There was only a faint red breath above the structures in the darkness, as if the mills were asleep but alive, with the even breathing of the furnaces and the distant heartbeats of the conveyor belts to show it.
Rearden stood at the window of his office, his hand pressed to the pane; in the perspective of distance, his hand covered half a mile of structures, as if he were trying to hold them.
He was looking at a long wall of vertical strips, which was the battery of coke ovens. A narrow door slid open with a brief gasp of flame, and a sheet of red-glowing coke came sliding out smoothly, like a slice of bread from the side of a giant toaster. It held still for an instant, then an angular crack shot through the slice and it crumbled into a gondola waiting on the rails below.
Danagger coal, he thought. These were the only words in his mind.
The rest was a feeling of loneliness, so vast that even its own pain seemed swallowed in an enormous void.
Yesterday, Dagny had told him the story of her futile attempt and given him Danagger’s message. This morning, he had heard the news that Danagger had disappeared. Through his sleepless night, then through the taut concentration on the duties of the day, his answer to the message had kept beating in his mind, the answer he would never have a chance to utter.

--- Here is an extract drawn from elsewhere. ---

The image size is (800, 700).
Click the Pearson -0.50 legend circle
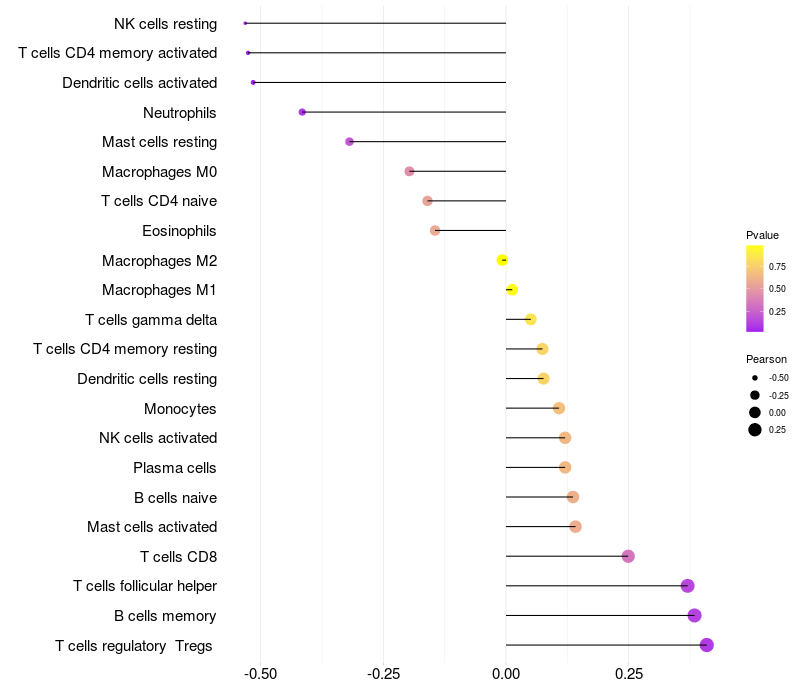755,378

“The only man I ever loved.” It came from Ken Danagger, who had never expressed anything more personal than “Look here, Rearden.”
He thought: Why had we let it go? Why had we both been condemned—in the hours away from our desks— to an exile among dreary strangers who had made us give up all desire for rest, for friendship, for the sound of human voices? Could I now reclaim a single hour spent listening to my brother Philip and give it to Ken Danagger? Who made it our duty to accept, as the only reward for our work, the gray torture of pretending love for those who roused us to nothing but contempt?

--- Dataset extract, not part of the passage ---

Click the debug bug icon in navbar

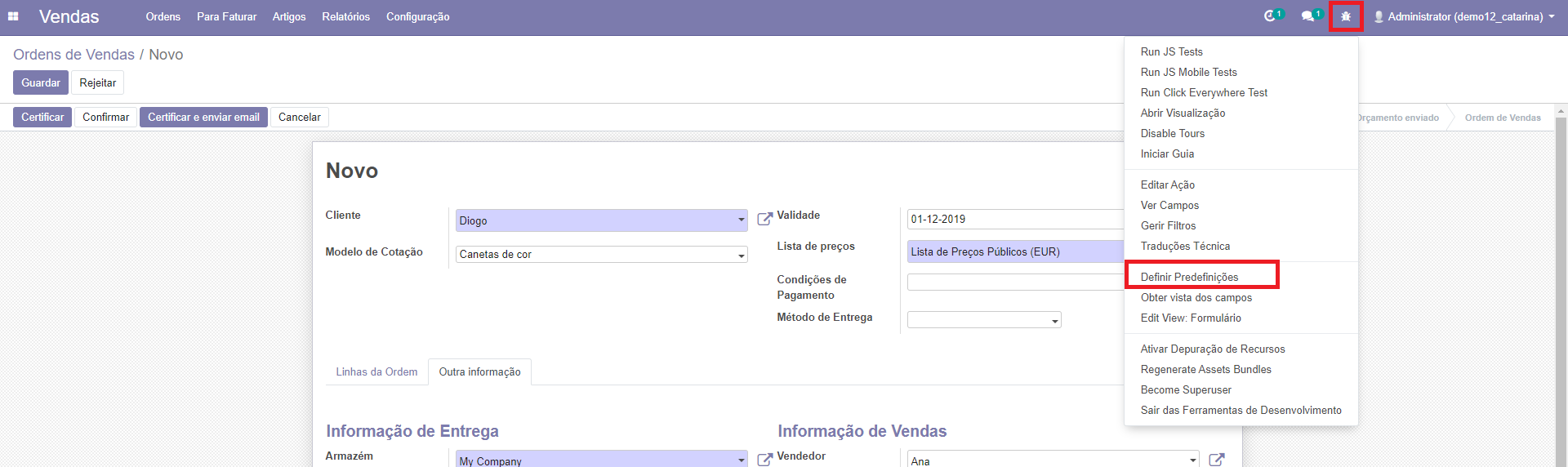pyautogui.click(x=1345, y=16)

We who were able to melt rock and metal for our purpose, why had we never sought that which we wanted from men?
He tried to choke the words in his mind, knowing that it was useless to think of them now. But the words were there and they were like words addressed to the dead: No, I don’t damn you for leaving—if that is the question and the pain which you took away with you. Why didn’t you give me a chance to tell you... what? that I approve?... no, but that I can neither blame you nor follow you.
Closing his eyes, he permitted himself to experience for a moment the immense relief he would feel if he, too, were to walk off, abandoning everything. Under the shock of his loss, he felt a thin thread of envy. Why didn’t they come for me, too, whoever they are, and give me that irresistible reason which would make me go? But in the next moment, his shudder of anger told him that he would murder the man who’d attempt to approach him, he would murder before he could hear the words of the secret that would take him away from his mills.
It was late, his staff had gone, but he dreaded the road to his house and the emptiness of the evening ahead. He felt as if the enemy who had wiped out Ken Danagger, were waiting for him in the darkness beyond the glow of the mills. He was not invulnerable any longer, but whatever it was, he thought, wherever it came from, he was safe from it here, as in a circle of fires drawn about him to ward off evil.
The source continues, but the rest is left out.